Stored items:
= = =
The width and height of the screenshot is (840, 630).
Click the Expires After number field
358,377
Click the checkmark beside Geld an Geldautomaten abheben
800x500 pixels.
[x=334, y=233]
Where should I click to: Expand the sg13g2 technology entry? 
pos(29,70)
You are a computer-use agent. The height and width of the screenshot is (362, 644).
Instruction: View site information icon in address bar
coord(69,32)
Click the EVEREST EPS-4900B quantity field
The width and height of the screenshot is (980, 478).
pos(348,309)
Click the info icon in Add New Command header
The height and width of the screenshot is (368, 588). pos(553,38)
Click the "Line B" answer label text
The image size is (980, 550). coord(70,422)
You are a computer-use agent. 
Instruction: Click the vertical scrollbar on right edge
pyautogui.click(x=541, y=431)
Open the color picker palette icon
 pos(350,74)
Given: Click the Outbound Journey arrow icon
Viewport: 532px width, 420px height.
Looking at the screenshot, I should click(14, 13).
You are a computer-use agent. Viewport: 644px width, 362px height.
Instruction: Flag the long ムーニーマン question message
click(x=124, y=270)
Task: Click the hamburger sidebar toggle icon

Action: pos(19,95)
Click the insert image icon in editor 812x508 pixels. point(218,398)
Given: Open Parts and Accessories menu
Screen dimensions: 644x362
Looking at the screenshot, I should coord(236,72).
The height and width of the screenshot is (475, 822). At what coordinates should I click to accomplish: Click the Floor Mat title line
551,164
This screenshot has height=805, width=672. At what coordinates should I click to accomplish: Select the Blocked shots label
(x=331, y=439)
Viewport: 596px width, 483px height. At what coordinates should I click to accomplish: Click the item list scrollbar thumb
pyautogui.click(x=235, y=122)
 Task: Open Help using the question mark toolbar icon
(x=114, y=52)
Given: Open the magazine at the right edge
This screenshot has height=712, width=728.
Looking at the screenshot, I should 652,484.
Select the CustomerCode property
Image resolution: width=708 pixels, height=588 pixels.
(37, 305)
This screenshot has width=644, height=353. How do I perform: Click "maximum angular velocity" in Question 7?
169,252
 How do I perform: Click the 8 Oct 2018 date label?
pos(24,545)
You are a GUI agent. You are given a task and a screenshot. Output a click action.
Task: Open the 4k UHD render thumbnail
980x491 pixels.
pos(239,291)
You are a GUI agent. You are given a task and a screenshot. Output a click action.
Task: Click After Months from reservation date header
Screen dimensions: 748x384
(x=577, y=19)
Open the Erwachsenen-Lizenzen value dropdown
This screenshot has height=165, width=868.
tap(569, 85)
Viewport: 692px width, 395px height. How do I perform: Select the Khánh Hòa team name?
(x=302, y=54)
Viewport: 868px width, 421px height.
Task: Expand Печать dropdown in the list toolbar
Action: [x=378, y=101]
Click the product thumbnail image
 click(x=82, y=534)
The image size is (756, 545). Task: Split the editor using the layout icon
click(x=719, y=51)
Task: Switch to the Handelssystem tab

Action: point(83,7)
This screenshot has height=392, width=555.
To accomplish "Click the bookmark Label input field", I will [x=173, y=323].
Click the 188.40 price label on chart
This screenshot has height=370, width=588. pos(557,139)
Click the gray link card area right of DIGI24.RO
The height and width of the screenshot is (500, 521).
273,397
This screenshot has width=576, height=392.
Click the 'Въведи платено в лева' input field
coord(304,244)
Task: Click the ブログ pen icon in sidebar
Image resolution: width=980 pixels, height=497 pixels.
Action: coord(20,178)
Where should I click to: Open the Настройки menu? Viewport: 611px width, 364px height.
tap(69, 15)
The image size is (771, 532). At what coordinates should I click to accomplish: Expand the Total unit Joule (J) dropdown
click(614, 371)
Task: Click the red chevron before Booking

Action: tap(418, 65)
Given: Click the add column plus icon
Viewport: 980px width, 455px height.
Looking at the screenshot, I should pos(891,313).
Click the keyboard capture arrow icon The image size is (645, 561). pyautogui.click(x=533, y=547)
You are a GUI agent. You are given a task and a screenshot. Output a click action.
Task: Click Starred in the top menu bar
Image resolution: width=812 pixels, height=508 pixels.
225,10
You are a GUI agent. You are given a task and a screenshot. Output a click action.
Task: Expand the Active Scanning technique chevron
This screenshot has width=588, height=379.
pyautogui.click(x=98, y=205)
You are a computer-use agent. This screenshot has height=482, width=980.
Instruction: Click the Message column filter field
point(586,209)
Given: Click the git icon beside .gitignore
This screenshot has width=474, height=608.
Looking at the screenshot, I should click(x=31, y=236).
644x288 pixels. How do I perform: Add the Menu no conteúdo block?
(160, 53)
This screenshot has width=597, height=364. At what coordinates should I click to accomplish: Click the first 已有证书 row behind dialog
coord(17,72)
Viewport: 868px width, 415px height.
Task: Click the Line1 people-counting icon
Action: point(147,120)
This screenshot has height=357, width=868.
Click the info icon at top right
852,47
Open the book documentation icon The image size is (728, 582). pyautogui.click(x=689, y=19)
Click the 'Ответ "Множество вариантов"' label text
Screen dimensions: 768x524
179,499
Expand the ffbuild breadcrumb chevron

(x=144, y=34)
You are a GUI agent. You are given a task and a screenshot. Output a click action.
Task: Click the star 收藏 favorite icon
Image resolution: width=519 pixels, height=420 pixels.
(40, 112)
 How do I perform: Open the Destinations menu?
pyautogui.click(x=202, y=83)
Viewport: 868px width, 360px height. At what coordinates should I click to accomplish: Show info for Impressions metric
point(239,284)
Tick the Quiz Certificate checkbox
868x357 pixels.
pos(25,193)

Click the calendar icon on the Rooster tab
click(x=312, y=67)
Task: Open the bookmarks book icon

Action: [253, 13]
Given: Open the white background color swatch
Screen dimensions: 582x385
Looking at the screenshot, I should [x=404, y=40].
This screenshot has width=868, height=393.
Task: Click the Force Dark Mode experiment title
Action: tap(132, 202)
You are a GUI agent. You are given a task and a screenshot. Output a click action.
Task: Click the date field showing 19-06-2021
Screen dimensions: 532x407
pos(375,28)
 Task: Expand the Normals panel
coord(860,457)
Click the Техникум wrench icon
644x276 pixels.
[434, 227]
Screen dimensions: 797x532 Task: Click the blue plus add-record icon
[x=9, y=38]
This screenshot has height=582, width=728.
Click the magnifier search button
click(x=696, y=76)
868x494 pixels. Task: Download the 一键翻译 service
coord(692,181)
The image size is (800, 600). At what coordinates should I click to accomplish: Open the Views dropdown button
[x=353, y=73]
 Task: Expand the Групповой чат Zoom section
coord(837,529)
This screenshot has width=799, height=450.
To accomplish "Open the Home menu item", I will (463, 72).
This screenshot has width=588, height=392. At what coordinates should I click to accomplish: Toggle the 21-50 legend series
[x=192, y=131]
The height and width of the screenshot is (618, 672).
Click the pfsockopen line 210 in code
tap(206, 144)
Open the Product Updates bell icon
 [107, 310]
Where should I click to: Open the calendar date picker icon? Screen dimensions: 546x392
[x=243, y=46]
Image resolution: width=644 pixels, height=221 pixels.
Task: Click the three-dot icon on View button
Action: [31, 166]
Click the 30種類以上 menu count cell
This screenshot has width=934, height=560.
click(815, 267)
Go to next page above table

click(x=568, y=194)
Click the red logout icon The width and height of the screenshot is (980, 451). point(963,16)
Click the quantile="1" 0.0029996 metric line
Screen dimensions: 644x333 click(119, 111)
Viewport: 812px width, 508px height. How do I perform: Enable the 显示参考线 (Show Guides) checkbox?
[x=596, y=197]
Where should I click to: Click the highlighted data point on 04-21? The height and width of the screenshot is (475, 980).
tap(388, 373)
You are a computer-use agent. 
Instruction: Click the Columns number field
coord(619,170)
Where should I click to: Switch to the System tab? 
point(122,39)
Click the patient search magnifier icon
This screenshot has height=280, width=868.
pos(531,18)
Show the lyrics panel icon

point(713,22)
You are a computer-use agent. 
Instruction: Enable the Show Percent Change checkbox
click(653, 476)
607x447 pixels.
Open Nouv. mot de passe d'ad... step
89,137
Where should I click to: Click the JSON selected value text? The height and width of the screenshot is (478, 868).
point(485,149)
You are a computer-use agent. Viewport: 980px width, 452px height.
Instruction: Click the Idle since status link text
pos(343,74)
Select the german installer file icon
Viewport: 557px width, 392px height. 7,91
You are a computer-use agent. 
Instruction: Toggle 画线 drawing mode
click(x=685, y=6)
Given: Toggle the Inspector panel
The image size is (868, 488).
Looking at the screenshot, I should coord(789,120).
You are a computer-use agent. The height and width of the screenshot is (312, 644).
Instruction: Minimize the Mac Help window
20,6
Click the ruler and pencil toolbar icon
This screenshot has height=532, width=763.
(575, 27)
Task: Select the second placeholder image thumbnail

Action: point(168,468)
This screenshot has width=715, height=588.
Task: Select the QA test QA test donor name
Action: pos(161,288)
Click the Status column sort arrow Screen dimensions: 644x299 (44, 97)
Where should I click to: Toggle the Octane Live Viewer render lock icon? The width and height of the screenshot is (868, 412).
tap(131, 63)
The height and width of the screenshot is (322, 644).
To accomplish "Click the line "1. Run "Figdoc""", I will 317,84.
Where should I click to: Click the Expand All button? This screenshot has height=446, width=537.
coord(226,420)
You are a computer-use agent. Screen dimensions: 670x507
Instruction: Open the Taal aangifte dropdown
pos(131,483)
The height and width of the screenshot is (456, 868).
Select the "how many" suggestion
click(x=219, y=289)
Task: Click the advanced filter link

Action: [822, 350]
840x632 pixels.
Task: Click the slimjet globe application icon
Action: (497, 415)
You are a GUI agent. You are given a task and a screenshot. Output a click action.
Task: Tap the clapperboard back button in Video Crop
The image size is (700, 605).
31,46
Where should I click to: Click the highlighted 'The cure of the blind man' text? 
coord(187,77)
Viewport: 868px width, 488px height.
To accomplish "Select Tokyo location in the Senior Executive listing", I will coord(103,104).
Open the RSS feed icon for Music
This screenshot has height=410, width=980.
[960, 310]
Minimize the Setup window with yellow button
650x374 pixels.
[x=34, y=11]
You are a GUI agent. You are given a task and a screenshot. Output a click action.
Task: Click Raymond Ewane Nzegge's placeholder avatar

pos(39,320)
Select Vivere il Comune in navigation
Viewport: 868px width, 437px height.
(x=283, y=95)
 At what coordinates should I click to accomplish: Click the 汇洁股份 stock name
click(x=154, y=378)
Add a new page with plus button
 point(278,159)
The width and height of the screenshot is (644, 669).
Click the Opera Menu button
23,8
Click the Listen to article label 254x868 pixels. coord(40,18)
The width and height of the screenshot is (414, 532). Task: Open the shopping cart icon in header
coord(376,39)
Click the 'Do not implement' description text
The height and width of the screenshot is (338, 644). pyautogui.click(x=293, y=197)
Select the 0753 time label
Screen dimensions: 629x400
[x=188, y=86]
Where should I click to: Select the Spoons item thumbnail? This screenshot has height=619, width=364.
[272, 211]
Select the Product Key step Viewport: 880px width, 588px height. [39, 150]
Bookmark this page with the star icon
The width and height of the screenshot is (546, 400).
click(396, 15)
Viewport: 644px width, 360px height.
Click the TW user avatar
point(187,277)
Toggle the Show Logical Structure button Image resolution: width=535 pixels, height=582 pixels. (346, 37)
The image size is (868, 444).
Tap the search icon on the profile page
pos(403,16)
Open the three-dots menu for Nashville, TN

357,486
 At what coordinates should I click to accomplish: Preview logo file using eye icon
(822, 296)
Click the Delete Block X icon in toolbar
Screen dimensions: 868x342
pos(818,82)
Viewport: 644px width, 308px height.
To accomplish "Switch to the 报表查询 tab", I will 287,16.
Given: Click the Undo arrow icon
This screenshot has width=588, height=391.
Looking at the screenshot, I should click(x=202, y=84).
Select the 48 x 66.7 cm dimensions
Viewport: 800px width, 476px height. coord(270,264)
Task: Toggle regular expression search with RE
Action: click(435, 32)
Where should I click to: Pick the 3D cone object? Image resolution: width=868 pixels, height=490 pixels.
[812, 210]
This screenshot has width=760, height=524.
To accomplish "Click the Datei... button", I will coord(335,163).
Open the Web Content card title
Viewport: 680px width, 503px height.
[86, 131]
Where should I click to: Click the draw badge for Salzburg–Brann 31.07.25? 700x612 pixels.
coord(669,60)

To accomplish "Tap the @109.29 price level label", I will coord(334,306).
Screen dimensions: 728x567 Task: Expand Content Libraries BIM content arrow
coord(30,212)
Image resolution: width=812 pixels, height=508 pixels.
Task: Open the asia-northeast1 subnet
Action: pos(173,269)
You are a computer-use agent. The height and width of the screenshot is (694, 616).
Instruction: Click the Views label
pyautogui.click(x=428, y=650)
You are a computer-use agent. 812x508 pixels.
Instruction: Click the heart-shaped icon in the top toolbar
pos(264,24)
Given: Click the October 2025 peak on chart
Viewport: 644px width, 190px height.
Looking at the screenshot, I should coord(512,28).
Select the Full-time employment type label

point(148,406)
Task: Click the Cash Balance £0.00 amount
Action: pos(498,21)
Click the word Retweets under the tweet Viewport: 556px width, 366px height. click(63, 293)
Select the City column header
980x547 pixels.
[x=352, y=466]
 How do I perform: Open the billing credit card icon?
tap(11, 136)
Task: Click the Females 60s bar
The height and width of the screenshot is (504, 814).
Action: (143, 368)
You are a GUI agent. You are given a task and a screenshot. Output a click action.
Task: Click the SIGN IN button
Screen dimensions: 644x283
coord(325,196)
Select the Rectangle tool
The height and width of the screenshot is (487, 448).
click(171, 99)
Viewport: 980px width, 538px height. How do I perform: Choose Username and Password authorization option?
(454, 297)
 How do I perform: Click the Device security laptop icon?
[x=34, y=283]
= = =
WHAT IS BEING ASKED :: Filter the entries above down to the lines that hold the word "computer", and copy those lines.

RESPONSE AREA ::
You are a computer-use agent. The height and width of the screenshot is (362, 644).
You are a computer-use agent. 
You are a computer-use agent. Viewport: 644px width, 362px height.
You are a computer-use agent. This screenshot has height=482, width=980.
You are a computer-use agent. 
You are a computer-use agent. 
You are a computer-use agent. Viewport: 980px width, 452px height.
You are a computer-use agent. 
You are a computer-use agent. The height and width of the screenshot is (312, 644).
You are a computer-use agent. Screen dimensions: 670x507
You are a computer-use agent. The height and width of the screenshot is (694, 616).
You are a computer-use agent. 812x508 pixels.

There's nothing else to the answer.